═══ FRAGMENT

Interview

Luc Cromheecke

Sti


Voor dit interview met Luc Cromheecke en Sti werden beiden weggerukt uit het aangename etablissement dat grenst aan het Belgisch Stripmuseum te Brussel. Net de maaltijd achter de kiezen en het duo wordt reeds lastig gevallen. De aanleiding dat beiden, Belg en Fransman, aanwezig zijn in Brussel is simpel: ter ere van het nieuwe album ‘Het Godvrrgeten eiland 2’ waarvan Sti de scenarist is en Luc de tekenaar is, heeft men een expositie gerealiseerd waar je alle originele tekeningen en de oorspronkelijke en uiteindelijke cover kan bewonderen. Men heeft hiervoor een prachtige locatie voorzien op het eerste verdiep tussen de taverne en het onthaal. De twee worden door uw reporter meegetroond naar een rustige locatie: de bibliotheek van het museum. Kwestie van ons niet te laten verstoren door een resem jongeren die vol bewondering met de raket van Kuifje of Bollie en Bille willen poseren.

Luc Cromheecke (LC): Amai, de Fransen waren nogal onder de indruk van het eten. Sti en Emmanuelle (Persattaché van Editions Paquet) vonden het eten niet alleen zeer lekker maar ook de porties waren naar behoren.

Dus met een volle maag klaar om vragen afgevuurd te krijgen? Laten we starten! ‘L’Ile carrément perdue’, is dat reeds in het Frans verschenen?
Sti: Neen, dat verschijnt pas morgen (4 juni 2014).
LC: Ik heb het album hier bij me, vers van de pers.
Sti: Hoe? Heb je die nog niet eerder ontvangen? Je kunt die al terug vinden in enkele stripspeciaalzaken! Hij zou normaal pas in augustus verschijnen maar men heeft de release vervroegd, speciaal voor de expo.

En van waar komt de naam Godvrrgeten eiland?
Sti: Dat is iets voor mijn copain Belge. (lacht)
LC: In het begin bestond alleen de Franse versie. Voor de vertaling Godvrrgeten… Ik heb dat wel gevonden, ja. ’t Was wel moeilijk want in het begin dacht ik eerst aan de serie Lost, ‘Total Lost’, omdat dat een soort woordspeling is. Maar het grappige is dat die vrr er in zit, hé. Ze hebben die nu zelfs in het Engels vertaald. Niet in het boek maar in de intro van de tentoonstelling staat Godforrsaken island’. Zo klinkt dat nog 'pirateriger'. Het schijnt zelfs dat je op internet een piraten besturingssysteem hebt en dat is ook met dubbele r. Misschien komt de invloed van daar… Ik zou het echt niet weten.

Waar zijn jullie elkaar tegen gekomen, Luc als Belg en Sti als Fransman?

══════

- _OPDRACHT 1_
Geef uit het interview met Luc Cromheecke en Sti de passage van "LC: Ik heb het" tot en met "naam Godvrrgeten eiland?" woord voor woord weer.

═══ AANGELEVERDE GEGEVENS

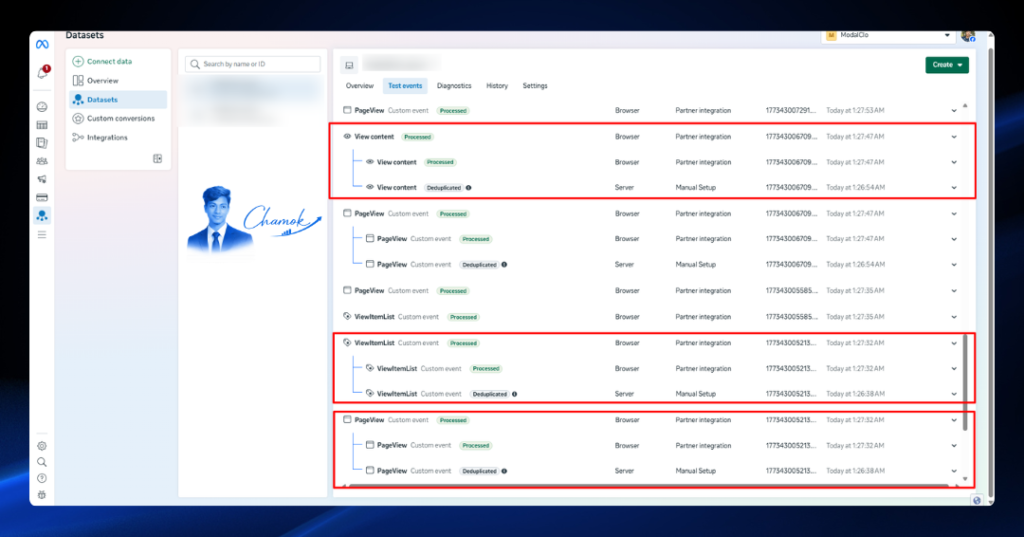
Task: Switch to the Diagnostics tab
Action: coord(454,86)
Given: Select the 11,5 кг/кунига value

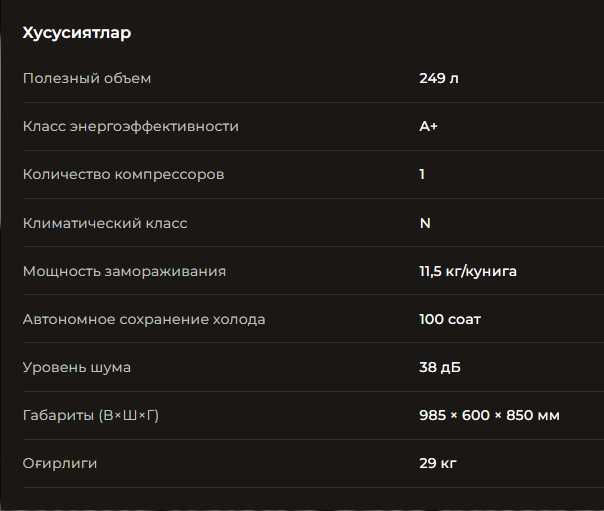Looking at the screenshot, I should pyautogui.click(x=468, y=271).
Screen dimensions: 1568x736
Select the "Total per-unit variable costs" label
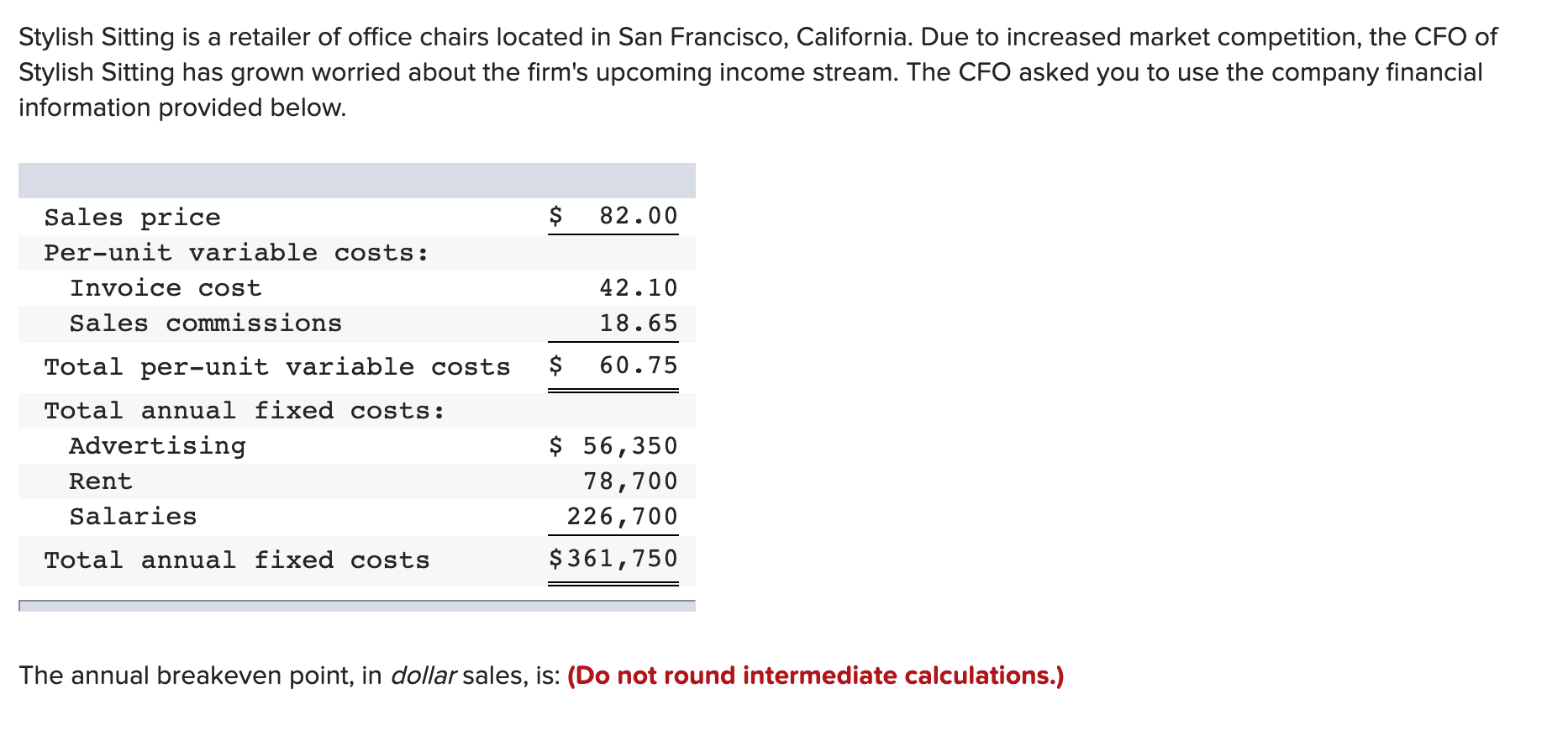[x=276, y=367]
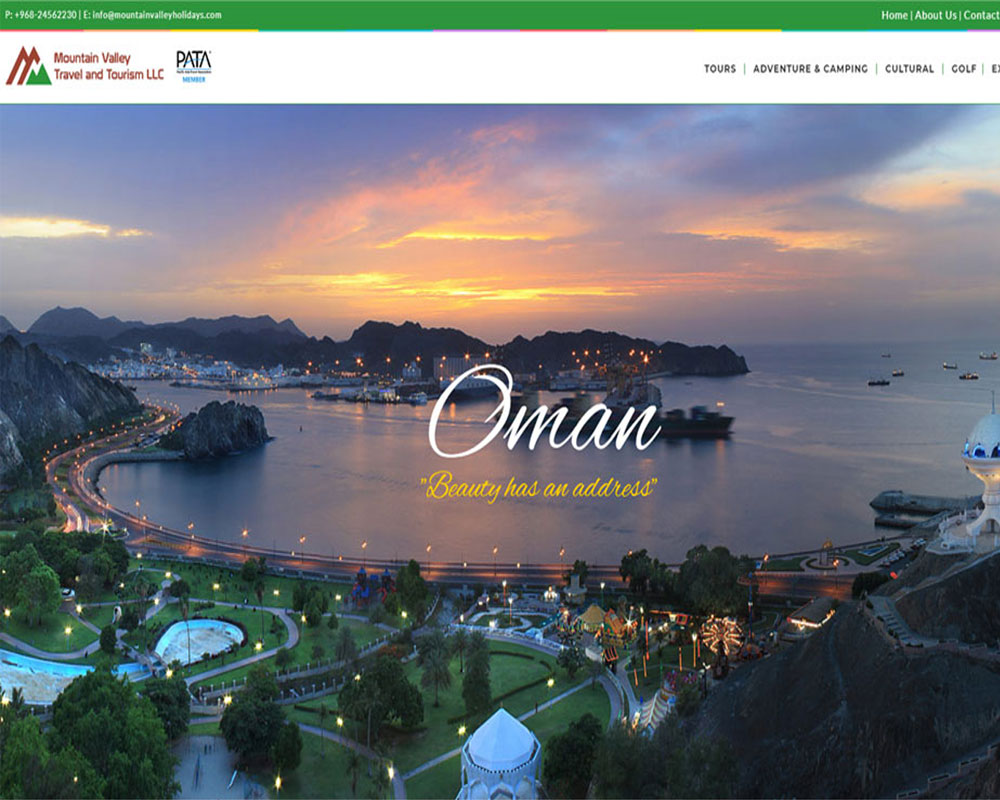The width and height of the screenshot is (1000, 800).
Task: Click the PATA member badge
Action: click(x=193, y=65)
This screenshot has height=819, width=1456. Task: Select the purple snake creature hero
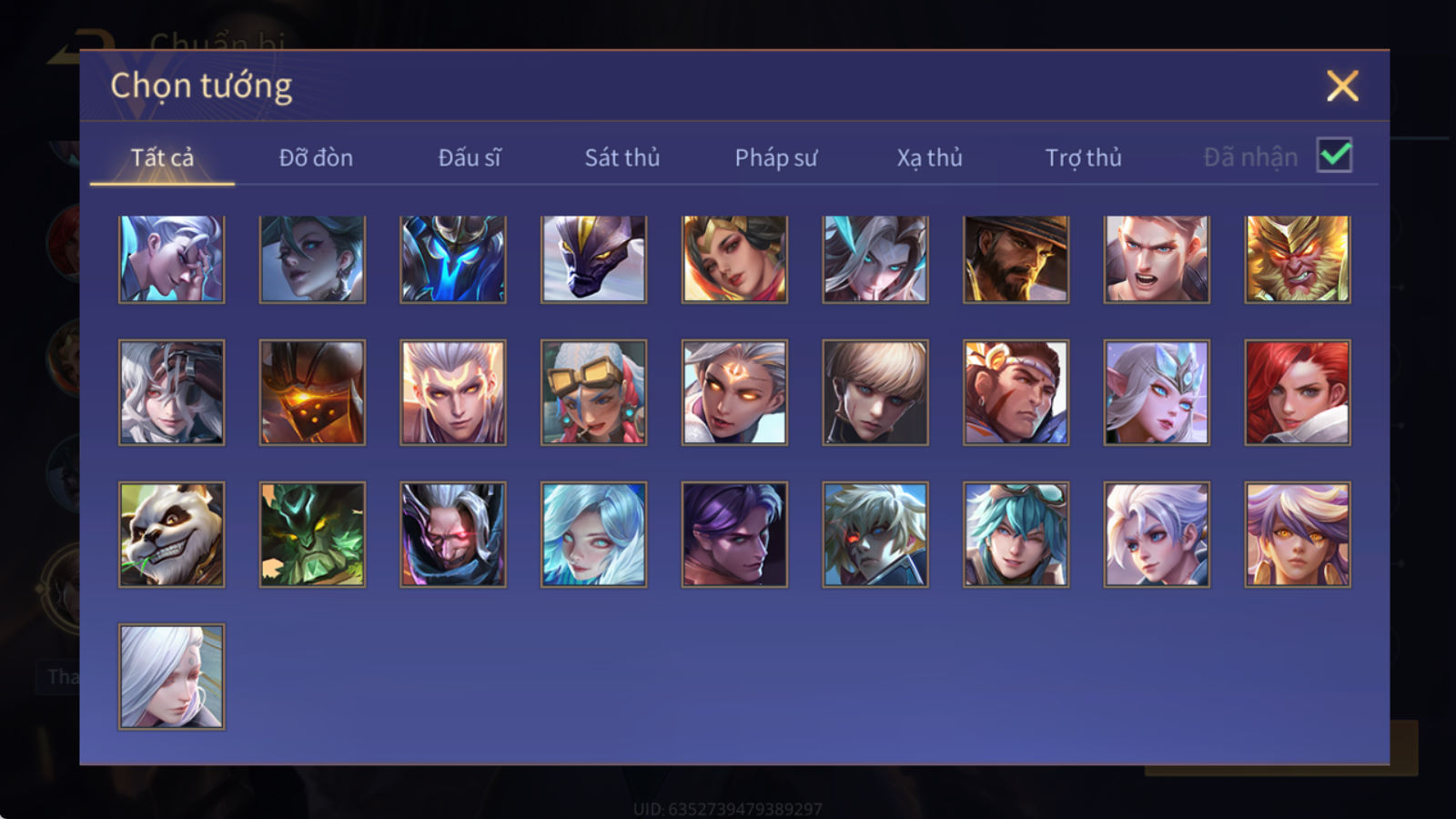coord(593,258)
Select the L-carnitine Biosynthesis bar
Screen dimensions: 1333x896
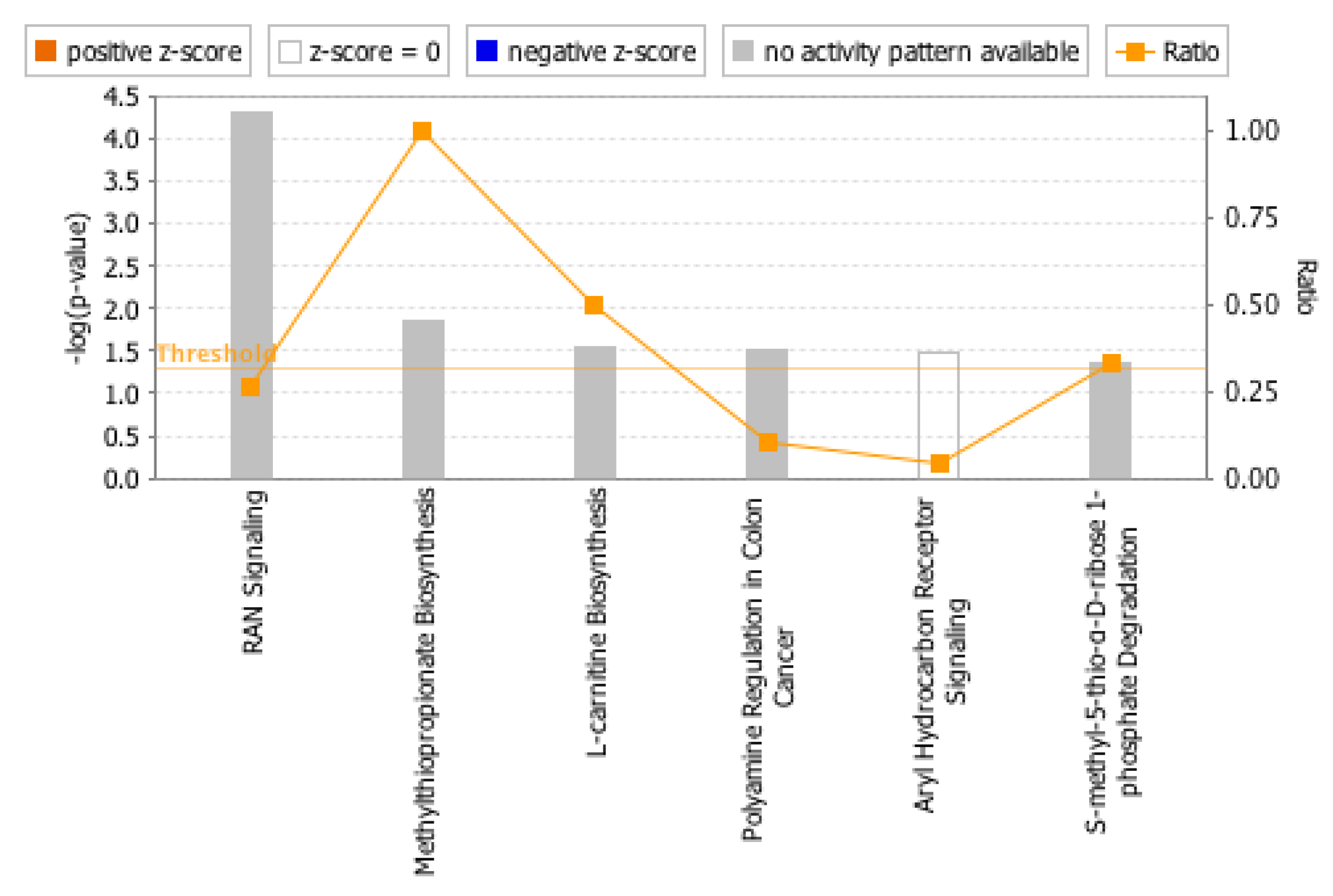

══════

- _OPDRACHT 2_
Verzamel uit de items hierboven elke regel waarin het woord "Select" voorkomt en neem die regels ongewijzigd over.

- _ANTWOORD 1_
LC: Ik heb het album hier bij me, vers van de pers.
Sti: Hoe? Heb je die nog niet eerder ontvangen? Je kunt die al terug vinden in enkele stripspeciaalzaken! Hij zou normaal pas in augustus verschijnen maar men heeft de release vervroegd, speciaal voor de expo.

En van waar komt de naam Godvrrgeten eiland?

- _ANTWOORD 2_
Given: Select the 11,5 кг/кунига value
Select the "Total per-unit variable costs" label
This screenshot has height=819, width=1456. Task: Select the purple snake creature hero
Select the L-carnitine Biosynthesis bar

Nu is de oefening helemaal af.